Exploratory study of prognostic factors in mCRPC patients who administered enzalutamide focusing on early PSA decline and PSA kinetics at PSA progression: Results of retrospective multicenter study.

292 Background: Recent studies have shown that an early PSA response to AR-targeting agents in mCRPC is associated with a better prognosis. We analyzed the early PSA response to enzalutamide (ENZ) by measuring the PSA doubling time (PSADT) and PSA Velocity while monitoring oncologic outcomes and survival in Japanese patients. Methods: A total of 241 patients with mCRPC treated with ENZ were analyzed. Patients’ median age is 75±7.9 (range 53-93). The patients pre-docetaxel settings were 171 cases (71 %), post-docetaxel settings were 70 cases (29 %). The PSA-PFS and OS were assessed according to PCWG2 criteria. This study was approved by the institutional review board of Gunma University Hospital (No.1595). Results: A case where PSA did not decline at all was defined as Primary Resistance (PR). A case in which PSA once declined after treatment but then progressed was defined as Acquired Resistance (AR). Those in which PSA remained low after treatment were defined as Good Response (GR). We observed 77 PR cases (31.9 %), 125 AR cases (51.9 %) and 39 GR cases (16.2 %).PSA-PFS and OS pre-docetaxel were significantly increased as compared to patients’ post-docetaxcel (PSA-PFS; 47.0 wks vs. 13.4 wks p < 0.001, OS; Not Yet Reached vs. 80.7 wks p < 0.001). Multivariate analysis of prognostic factors, including the PSA response at 4 weeks, was performed using a Cox regression analysis. The PS (0 or 1-2), Hb (≧11.4 or < 11.4), time to CRPC(≧12 m or < 12 m), docetaxel treatment history (none or done) and a PSA decrease of 50% at 4 weeks were all significant factors for the prediction of OS (all variables, p < 0.05).

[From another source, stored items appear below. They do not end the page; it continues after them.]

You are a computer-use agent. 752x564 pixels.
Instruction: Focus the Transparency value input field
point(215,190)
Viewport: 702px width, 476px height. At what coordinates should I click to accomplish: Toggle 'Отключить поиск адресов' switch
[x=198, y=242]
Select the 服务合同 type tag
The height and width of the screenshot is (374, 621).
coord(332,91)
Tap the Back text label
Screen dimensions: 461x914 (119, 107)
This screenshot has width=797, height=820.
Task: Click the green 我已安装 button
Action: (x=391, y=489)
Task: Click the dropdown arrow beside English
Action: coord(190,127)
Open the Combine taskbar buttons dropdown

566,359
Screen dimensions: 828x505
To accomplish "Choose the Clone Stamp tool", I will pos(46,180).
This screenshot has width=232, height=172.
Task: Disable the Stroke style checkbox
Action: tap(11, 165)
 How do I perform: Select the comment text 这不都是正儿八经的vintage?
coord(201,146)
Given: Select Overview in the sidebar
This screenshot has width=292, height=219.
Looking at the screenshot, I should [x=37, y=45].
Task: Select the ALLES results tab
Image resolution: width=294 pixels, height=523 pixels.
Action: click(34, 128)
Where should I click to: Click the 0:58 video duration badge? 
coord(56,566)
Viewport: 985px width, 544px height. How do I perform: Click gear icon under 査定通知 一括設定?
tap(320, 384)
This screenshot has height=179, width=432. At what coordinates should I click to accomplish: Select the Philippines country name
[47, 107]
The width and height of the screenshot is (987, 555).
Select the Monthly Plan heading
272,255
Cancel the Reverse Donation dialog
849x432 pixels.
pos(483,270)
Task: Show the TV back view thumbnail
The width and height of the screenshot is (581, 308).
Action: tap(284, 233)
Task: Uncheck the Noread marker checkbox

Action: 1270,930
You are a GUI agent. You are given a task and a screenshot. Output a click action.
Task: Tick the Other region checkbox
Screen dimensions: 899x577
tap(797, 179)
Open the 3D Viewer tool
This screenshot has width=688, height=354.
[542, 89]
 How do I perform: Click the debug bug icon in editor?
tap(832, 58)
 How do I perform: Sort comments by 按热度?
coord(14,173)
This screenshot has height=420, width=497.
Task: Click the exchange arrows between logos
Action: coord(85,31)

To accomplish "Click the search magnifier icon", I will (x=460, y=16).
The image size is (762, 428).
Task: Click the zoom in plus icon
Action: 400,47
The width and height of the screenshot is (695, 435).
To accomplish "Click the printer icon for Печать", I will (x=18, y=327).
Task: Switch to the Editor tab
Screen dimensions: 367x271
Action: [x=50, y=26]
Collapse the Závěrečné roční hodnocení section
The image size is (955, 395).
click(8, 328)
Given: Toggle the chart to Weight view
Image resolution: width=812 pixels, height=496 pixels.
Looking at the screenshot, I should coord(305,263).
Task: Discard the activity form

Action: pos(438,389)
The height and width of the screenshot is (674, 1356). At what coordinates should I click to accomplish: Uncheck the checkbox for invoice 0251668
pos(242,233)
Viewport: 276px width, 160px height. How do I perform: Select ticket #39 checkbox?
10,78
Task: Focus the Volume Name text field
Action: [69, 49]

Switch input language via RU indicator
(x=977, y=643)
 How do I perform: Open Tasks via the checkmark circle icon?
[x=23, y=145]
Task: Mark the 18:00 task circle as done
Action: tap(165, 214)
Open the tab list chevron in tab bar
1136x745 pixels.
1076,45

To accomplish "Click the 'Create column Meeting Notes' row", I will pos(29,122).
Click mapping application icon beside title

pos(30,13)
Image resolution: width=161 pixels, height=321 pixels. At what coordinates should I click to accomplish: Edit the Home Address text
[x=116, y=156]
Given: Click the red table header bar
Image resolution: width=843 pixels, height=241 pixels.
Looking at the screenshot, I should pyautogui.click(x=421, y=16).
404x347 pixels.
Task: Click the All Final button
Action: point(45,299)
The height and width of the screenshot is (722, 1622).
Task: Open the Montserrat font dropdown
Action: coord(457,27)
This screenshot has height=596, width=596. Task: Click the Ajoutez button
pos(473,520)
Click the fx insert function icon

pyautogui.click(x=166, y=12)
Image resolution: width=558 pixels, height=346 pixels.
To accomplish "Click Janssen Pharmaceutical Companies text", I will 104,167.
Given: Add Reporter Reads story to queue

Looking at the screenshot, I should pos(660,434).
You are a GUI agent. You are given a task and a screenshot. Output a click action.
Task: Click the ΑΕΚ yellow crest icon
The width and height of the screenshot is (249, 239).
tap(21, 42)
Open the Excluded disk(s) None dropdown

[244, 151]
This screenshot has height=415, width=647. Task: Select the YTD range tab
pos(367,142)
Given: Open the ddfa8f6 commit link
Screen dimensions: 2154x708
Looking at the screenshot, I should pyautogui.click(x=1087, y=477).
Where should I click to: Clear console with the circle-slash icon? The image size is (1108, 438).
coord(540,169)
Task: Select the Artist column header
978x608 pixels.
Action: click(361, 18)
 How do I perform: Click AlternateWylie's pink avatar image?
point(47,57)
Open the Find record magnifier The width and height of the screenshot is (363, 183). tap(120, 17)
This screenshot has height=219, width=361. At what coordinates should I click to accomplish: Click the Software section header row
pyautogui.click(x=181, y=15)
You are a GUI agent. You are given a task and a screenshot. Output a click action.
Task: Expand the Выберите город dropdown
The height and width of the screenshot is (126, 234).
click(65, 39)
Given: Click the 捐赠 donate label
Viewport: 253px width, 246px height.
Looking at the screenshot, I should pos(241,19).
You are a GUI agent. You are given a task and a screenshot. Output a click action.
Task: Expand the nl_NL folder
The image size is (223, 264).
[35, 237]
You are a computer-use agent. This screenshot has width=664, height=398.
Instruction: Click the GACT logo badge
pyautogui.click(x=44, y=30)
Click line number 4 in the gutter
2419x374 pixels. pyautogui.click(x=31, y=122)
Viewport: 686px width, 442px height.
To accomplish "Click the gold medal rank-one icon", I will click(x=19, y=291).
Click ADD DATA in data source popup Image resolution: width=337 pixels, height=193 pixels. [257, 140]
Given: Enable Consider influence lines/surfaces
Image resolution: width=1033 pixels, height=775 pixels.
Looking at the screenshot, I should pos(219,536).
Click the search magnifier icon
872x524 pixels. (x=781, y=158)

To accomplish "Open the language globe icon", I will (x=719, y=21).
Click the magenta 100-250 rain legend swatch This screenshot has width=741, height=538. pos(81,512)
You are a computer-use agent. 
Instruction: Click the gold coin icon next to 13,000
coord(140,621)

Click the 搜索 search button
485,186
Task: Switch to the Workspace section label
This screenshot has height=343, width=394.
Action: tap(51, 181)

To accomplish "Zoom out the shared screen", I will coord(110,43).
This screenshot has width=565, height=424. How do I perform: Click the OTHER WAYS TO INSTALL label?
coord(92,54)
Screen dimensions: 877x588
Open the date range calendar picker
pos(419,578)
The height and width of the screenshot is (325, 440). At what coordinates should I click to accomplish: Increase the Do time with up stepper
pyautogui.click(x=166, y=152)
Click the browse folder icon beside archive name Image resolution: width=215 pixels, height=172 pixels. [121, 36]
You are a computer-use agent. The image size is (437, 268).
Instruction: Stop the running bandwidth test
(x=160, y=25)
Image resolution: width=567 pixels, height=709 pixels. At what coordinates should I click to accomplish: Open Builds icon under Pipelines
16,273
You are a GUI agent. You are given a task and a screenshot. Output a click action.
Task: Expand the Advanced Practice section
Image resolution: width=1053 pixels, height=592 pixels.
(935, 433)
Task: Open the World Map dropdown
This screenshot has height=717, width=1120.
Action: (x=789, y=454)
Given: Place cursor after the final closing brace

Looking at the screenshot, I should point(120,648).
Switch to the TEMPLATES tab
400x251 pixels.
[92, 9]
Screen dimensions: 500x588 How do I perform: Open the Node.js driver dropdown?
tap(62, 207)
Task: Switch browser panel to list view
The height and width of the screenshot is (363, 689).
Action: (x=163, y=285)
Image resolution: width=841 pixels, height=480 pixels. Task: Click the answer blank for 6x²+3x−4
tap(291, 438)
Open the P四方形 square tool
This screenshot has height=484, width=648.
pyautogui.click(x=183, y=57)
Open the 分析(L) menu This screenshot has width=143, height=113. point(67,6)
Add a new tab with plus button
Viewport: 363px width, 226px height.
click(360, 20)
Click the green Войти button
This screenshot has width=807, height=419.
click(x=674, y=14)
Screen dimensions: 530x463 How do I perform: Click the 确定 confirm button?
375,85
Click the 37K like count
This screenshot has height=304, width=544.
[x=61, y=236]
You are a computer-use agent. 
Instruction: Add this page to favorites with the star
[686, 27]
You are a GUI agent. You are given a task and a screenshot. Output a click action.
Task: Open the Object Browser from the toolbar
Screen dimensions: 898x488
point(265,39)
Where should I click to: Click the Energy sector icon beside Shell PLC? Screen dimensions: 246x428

In cases of acquired resistance (n = 125), a multivariate analysis using PSA kinetics factors such as PSADT and PSA Velocity (ng/mL/month) at PSA progression, Hb, time to CRPC(≧12 m or < 12 m), PSADT (≧2 months or < 2 months) and PSA Velocity ( < 20 ng/mL/month or≧20 ng/mL/month), were all factors predicting OS following PSA progression (p < 0.05). Conclusions: Our study has demonstrated that PSA dynamics after ENZ administration may be a useful prognostication factor for mCRPC patients.